The attacks take place via prepared websites that are disguised as legitimate crypto and financial portals – also the name of the global crypto exchange WEEX was abused. As soon as a customer with a vulnerable iPhone opens such a website, JavaScript analyzes the operating system of the affected device and, if necessary, copies the malware to it.

The Coruna kit then searches messages, notes, files and app containers for terms such as “seed phrase”, “backup phrase”, “login”, “wallet” etc.

From security tool to crime tool

The Coruna kit first appeared at the beginning of 2025 in the environment of a security provider who apparently used it for attacks to detect vulnerabilities. Experts later found Coruna on Ukrainian websites that installed the malware on iPhones operated in certain regions.

At the end of 2025, Coruna was discovered more and more frequently on fraudulent Chinese financial websites – a clear indication that the tool from the security technology sector had reached the mass market of criminal wallet drain operations via state espionage.

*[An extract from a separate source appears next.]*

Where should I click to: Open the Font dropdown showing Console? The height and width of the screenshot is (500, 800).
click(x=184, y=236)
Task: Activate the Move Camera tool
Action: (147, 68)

Security experts at iVerify believe it is possible that Coruna originally came from a US environment, while security specialist Kaspersky sees no clear evidence of this.

One-Click-Attack auf 23 iOS‑Leaks

Coruna uses WebKit vulnerabilities for remote code execution and then bypasses protection mechanisms such as Apple’s Pointer Authentication Code. Coruna then gains administrator rights, searches the file system for wallet strings, extracts QR codes from the image database and reads unencrypted notes.

Customers who use self-custody wallets such as MetaMask, Uniswap or BitKeep on older iOS versions are particularly affected. The attacks are completely interactionless – just visiting the manipulated website is enough.

According to experts, tools that were once reserved for secret services are now being used for “everyday” crypto thefts.

Protective measures

Apple has now closed the vulnerabilities in iOS 17.3 and later versions. However, this only protects iPhone customers who actually keep the operating system up to date – and that’s by no means all of them.

Krypto Hack
Image created with ChatGPT-AI (DALL-E)

The threat remains significant as many devices continue to run on older operating system versions. Google strongly recommends updating to the latest iOS version or alternatively activating lockdown mode, which makes attacks more difficult.

The case shows the crypto industry how attractive mobile wallets have become for attackers – and how quickly previously exclusive zero-day attack vectors fall into criminal hands. The combination of drive-by attacks with automated seed phrase extraction makes Coruna one of the most dangerous threats in recent years – and it is still relevant.